Saturday, May 9, 2009

Hearing the soldier's story as viewed by a nurse

This month marks my eight year as a registered nurse. It also marks my first year as a Psychiatric Nurse Practitioner. As such, I am now well versed in the art of bridge building.

To work as a nurse is to work with other people’s pain. With respect to my current job, it is pain of the heart and mind as I work here, in mental health. And just like anyone who works in mental health these days, I see my fair share of soldiers. I see younger men and women from Operation Iraqi Freedom/Operation Enduring Freedom (OIF/OEF) and Vietnam vets.

The soldiers come and see me when they have held their pain long enough. They need to let it out or they will break apart. And in this way, they are like most of my patients. Most of my patients carry all manner of pain and/ or years of emotional chaos churning inside. I hear all of this and remain hopeful. After all, they are here, seeking help. The healing can finally begin.

Then I build a bridge. I am standing on the other side from their pain. I say, look here, see this bridge? If you let me help you, I can tell you how to cross the bridge.

I have helped a few cross the bridge. Just a few though, I am new at my job. The other side is great, they can keep their jobs, their wives say how less angry they are, how they don’t yell at the kids so much. They have healed a lot of damage just by crossing.

This bridge is very important. It is not my job to fetch the patient and carry them across. It is also not my job to live over on their side, feeling their pain. It is the difference between empathy and sympathy. Sympathy is jumping in the deep end with them. Empathy is recognizing pain but knowing it is not yours.

However, twice now, since becoming a Psychiatric Nurse Practitioner, the bridge has proved useless. The first time was with a younger veteran who worked at an Iraqi hospital. He was charged with the surgical repair of children. Improvised explosive devices (IED) are part of this current war (OIF/OEF).

Their hospitals are the only ones out there. So there this solider would stand, outside the hospital doors. Vans would pull up and a dozen maimed and dying children would be placed on ground. He said this story like he was reading a recipe. There was a pause. Then he cracked and sobbed. I was calm and empathetic. Whatever I face in my career as a nurse, it will never touch what they have done.

Again, I was calm and empathetic. It didn’t hit me until I was driving home. I was taking a right and had to pull over. This story, it blew up my bridge. But not in the office, on the way home.

### [Given information]
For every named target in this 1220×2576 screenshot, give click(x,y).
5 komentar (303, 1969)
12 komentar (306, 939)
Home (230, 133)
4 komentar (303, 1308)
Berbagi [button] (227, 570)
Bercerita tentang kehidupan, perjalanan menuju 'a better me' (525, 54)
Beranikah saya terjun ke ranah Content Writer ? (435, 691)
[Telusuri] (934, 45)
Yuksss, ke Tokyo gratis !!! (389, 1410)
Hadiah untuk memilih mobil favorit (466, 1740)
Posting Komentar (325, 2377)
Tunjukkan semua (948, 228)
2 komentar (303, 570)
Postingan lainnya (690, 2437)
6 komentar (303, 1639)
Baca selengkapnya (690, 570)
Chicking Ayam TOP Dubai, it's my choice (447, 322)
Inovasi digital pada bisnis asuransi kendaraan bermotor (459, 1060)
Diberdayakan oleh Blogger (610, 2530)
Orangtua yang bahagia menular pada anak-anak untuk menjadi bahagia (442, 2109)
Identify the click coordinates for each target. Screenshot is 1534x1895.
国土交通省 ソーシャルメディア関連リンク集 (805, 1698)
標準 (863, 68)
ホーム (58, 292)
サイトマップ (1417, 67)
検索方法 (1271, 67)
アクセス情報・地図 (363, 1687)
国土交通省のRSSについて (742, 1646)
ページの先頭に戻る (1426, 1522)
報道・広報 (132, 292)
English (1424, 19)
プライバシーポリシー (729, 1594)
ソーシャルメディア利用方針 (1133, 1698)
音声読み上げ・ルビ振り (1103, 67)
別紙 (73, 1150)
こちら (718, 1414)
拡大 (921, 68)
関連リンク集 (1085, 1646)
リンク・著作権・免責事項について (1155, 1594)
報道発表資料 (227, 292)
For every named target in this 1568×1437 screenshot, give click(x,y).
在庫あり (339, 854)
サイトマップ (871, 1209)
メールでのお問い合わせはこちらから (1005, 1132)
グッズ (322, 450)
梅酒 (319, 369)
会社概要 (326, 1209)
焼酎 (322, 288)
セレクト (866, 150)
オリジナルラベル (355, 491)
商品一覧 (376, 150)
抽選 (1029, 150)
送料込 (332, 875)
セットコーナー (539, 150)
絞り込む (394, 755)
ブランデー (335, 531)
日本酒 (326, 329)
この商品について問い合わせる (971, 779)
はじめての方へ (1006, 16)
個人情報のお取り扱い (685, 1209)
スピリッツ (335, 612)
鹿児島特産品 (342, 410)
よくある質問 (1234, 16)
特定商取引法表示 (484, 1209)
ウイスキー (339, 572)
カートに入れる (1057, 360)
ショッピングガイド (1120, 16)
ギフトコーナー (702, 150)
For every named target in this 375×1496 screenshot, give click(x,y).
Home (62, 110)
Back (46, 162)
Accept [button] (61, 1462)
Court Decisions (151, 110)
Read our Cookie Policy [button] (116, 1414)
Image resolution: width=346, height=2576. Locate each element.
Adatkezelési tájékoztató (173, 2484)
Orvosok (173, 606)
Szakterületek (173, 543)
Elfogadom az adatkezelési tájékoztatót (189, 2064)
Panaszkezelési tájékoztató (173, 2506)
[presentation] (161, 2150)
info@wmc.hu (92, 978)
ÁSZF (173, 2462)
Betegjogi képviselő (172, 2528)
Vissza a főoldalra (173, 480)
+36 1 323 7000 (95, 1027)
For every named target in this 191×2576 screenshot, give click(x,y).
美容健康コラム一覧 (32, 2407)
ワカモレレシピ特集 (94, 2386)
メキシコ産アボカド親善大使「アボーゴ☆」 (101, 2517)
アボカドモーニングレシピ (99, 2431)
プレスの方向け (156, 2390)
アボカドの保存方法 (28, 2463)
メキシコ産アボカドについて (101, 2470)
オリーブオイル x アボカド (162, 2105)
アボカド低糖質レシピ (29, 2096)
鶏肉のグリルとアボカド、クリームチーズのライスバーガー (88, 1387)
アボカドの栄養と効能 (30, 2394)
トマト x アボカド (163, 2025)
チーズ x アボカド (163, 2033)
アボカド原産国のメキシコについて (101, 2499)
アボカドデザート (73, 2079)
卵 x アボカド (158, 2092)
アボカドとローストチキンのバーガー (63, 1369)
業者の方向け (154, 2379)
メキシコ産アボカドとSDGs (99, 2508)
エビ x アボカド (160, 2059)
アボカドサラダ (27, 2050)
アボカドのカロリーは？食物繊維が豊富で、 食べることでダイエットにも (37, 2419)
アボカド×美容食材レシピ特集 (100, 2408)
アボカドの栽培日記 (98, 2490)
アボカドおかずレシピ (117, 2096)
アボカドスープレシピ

### [Instructions to follow]
Write the next part of the nurse's post about treating soldiers, starting right after its last sentence.

### [Result of the task]
Then there was John, a Vietnam Vet. He had never considered his nightmares and flashbacks to be anything out of the ordinary. Never considered seeing someone like me. Never told anyone about Vietnam. Not even his wife. But he came because his wife asked him to. Maybe they can do something about your nightmares she said. Nightmares that happened 4-5 times a week for past 25 + years.

After a few appointments, he started opening. He brought in a website that his son had found. A website started by his brothers, his brothers in arms. There is no other way to understand what these soldiers mean to each other. Other then to say they are a family. He gave me a print out from the site. Then he told me the story of an explosion, of a fire, of his brothers running out of the jungle. He was powerless to stop any of it. He started to murmur something and sob very hard.

Then I was flooded with his sadness and horror. Then I realized I had to do something quick or I was going to start sobbing with him. It took every once of my nurse training to hold it in. To pull myself back to the other side of the bridge.

I sat with him, unable to say anything. Nothing would have mattered anyway. I did manage to say, I am so thankful you are here, telling me your story. I am so glad you are here.

He sobbed for about ten minutes. This man of great honor.

The soldier’s story is unlike any other I have heard as a nurse. And while I am a nurse, I have more power than one. Next time I find myself on their side of the bridge I will linger and be still. Giving witness and reaching out to meet them where they are.

As for John, after he settled, and we finished the appointment, I shook his hand. I grasped it with both of mine. I really mean that, I said, thank you for coming here and telling your story. Thank you for letting us help you however we can. And in all honesty, I hope I am helping him in some way.

It is a privilege to serve those that have served. I am humbled and grateful to be walking with them on this journey.